■ TASK DESCRIPTION
Please report, as a bare number, how many lines below include the string "width".

________

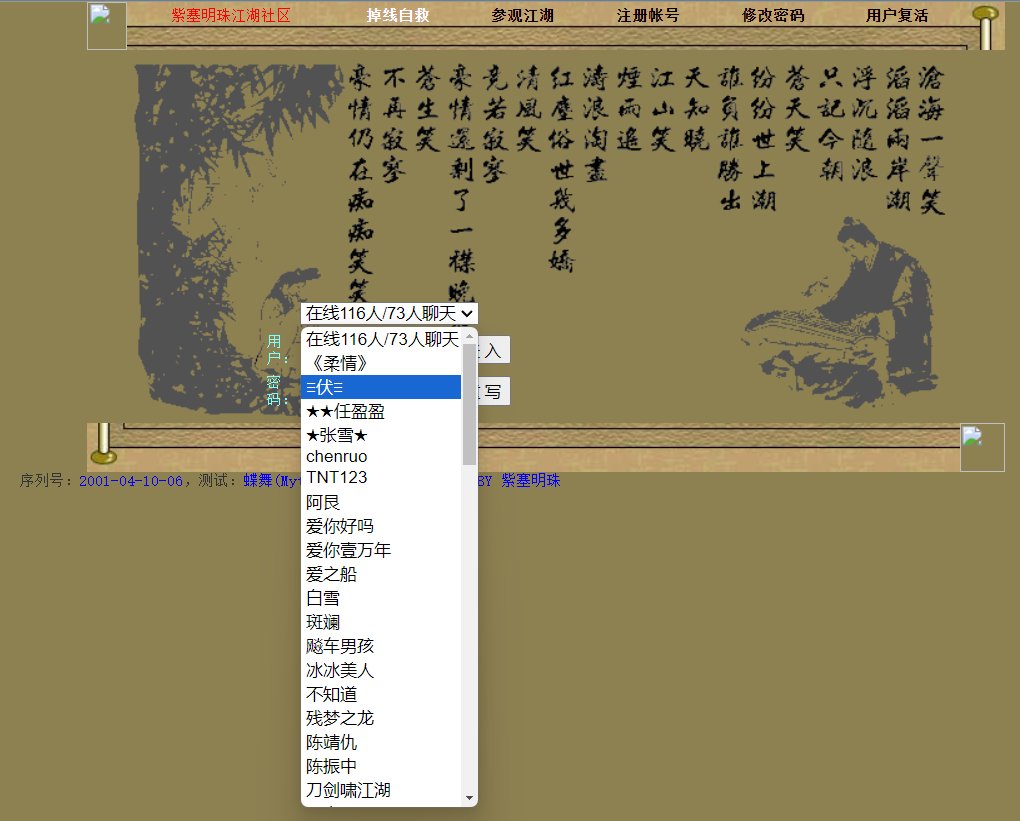
Task: Expand the 在线116人/73人聊天 dropdown
Action: click(389, 314)
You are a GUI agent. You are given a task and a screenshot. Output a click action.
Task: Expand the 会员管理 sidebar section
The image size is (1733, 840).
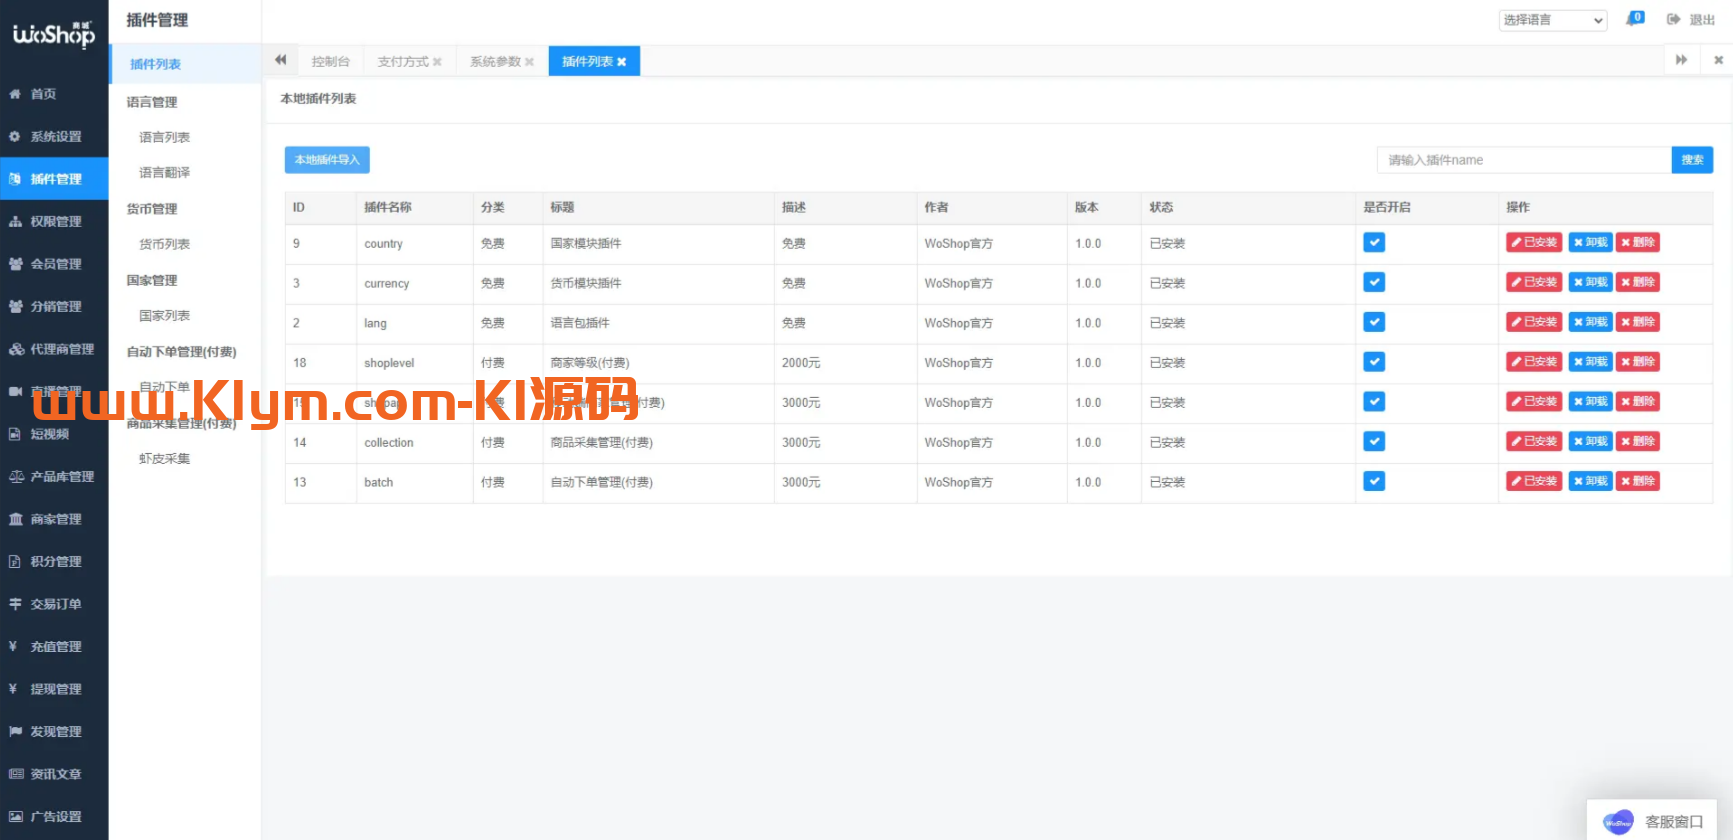point(55,264)
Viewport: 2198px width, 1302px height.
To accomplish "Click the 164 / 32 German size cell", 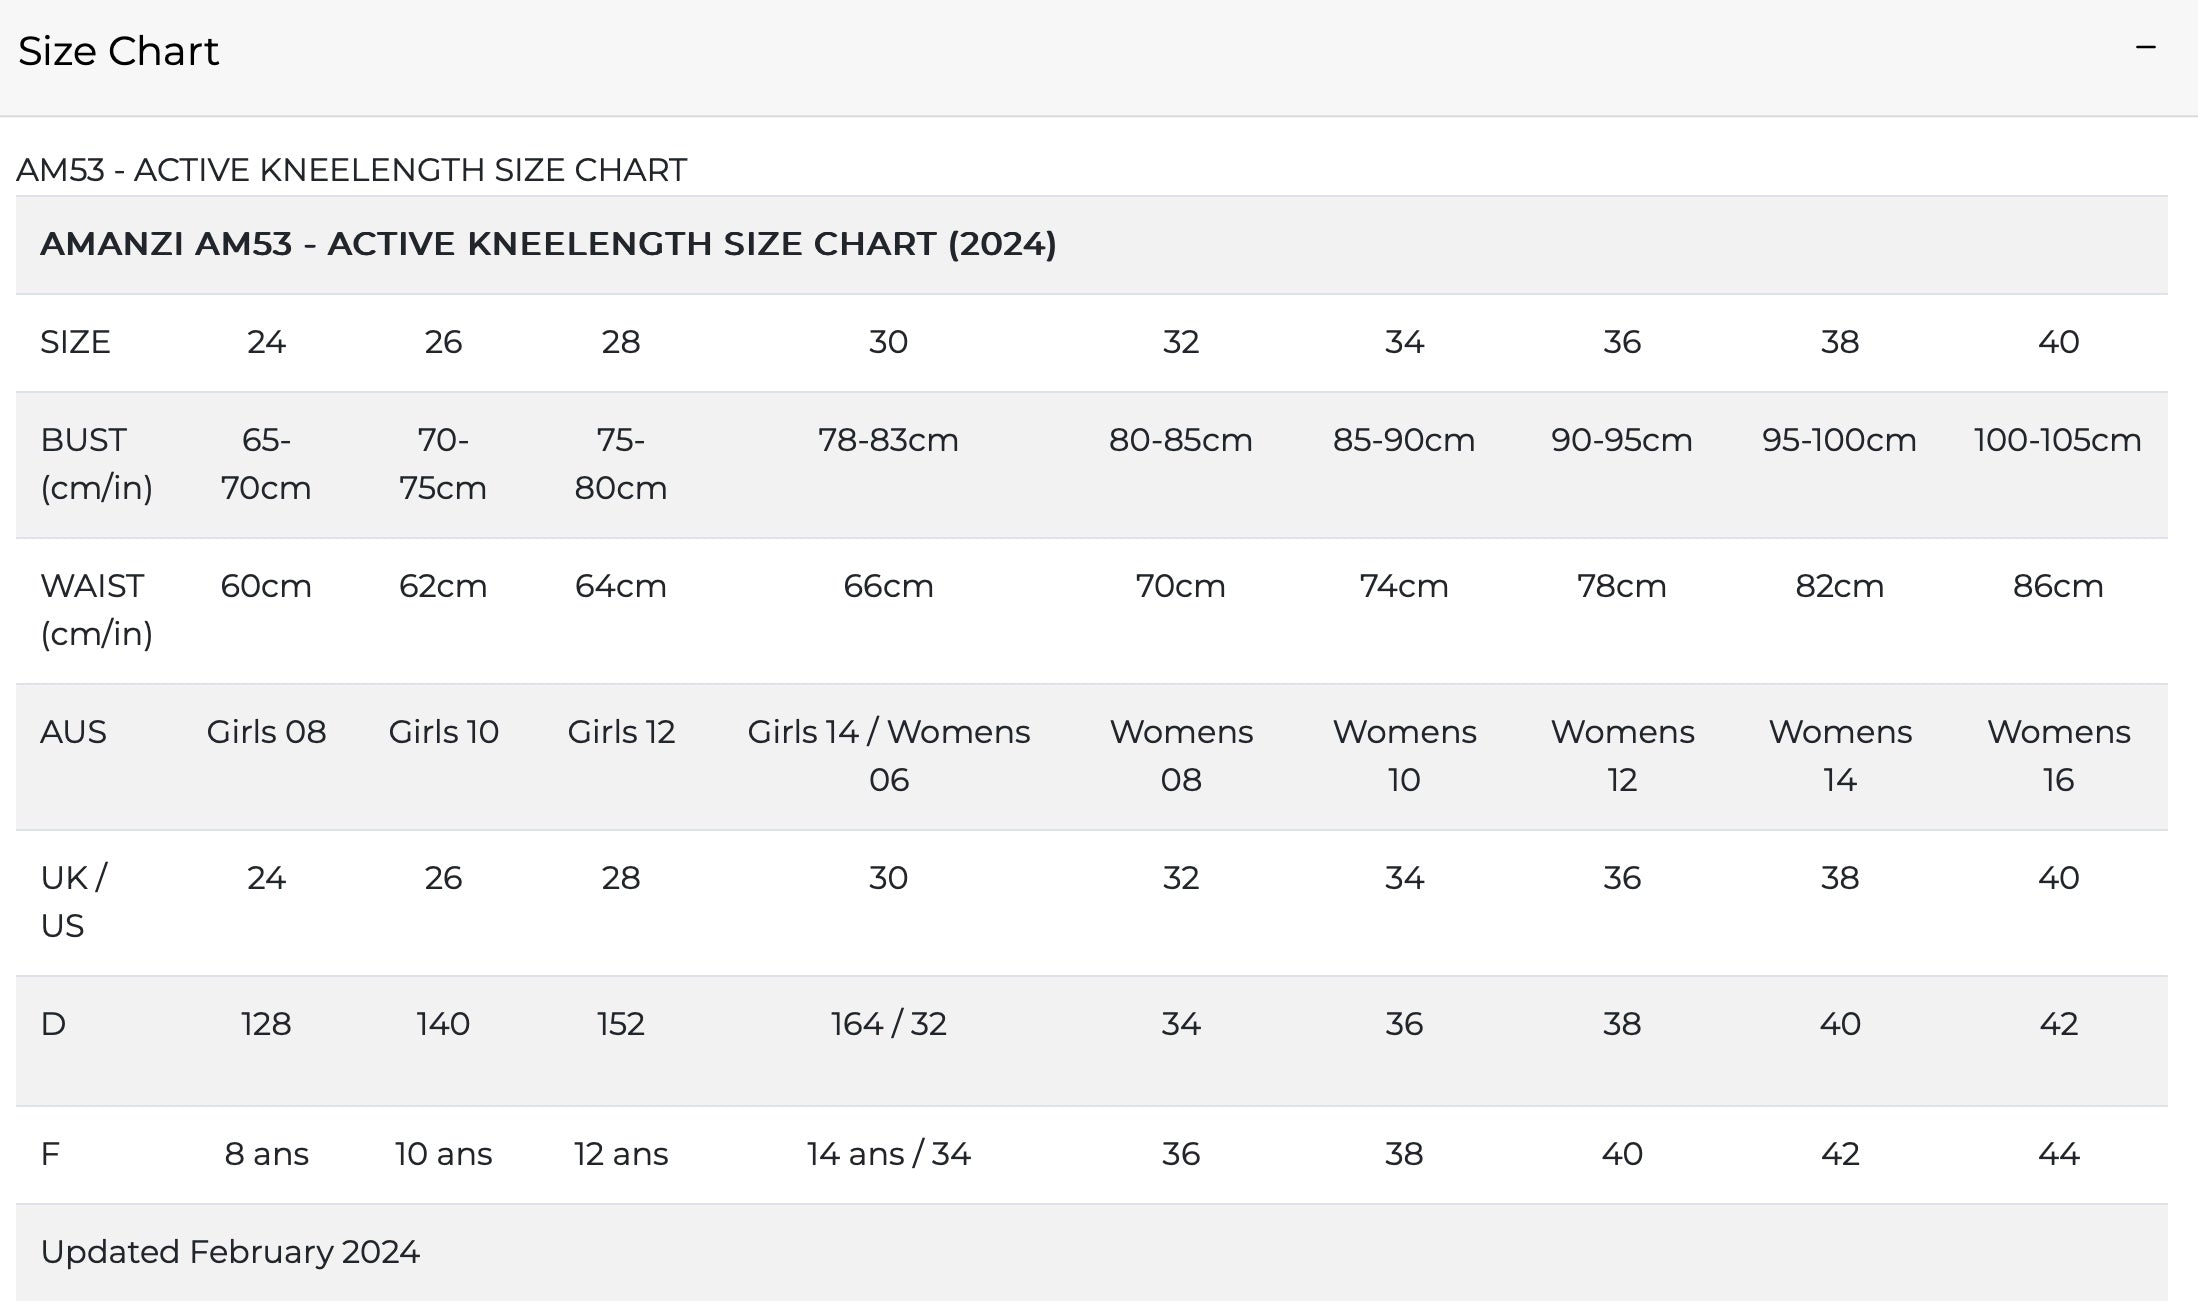I will pyautogui.click(x=888, y=1024).
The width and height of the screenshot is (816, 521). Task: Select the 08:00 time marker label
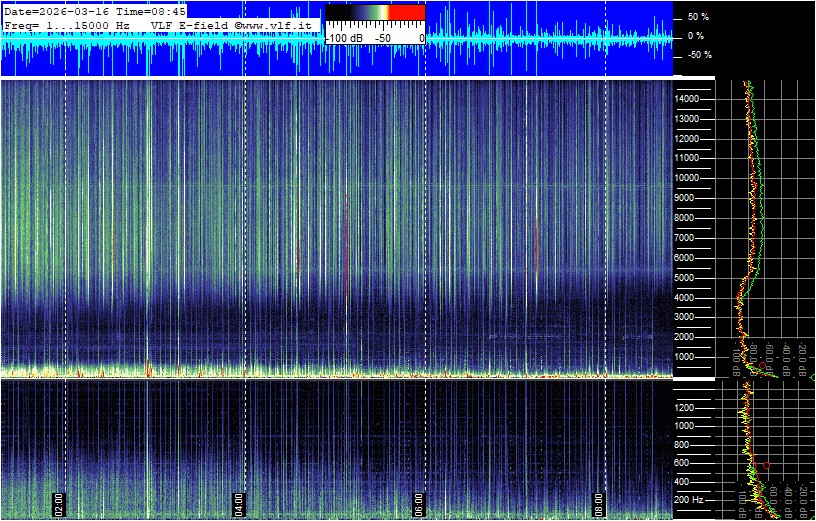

________

■ REPLY
2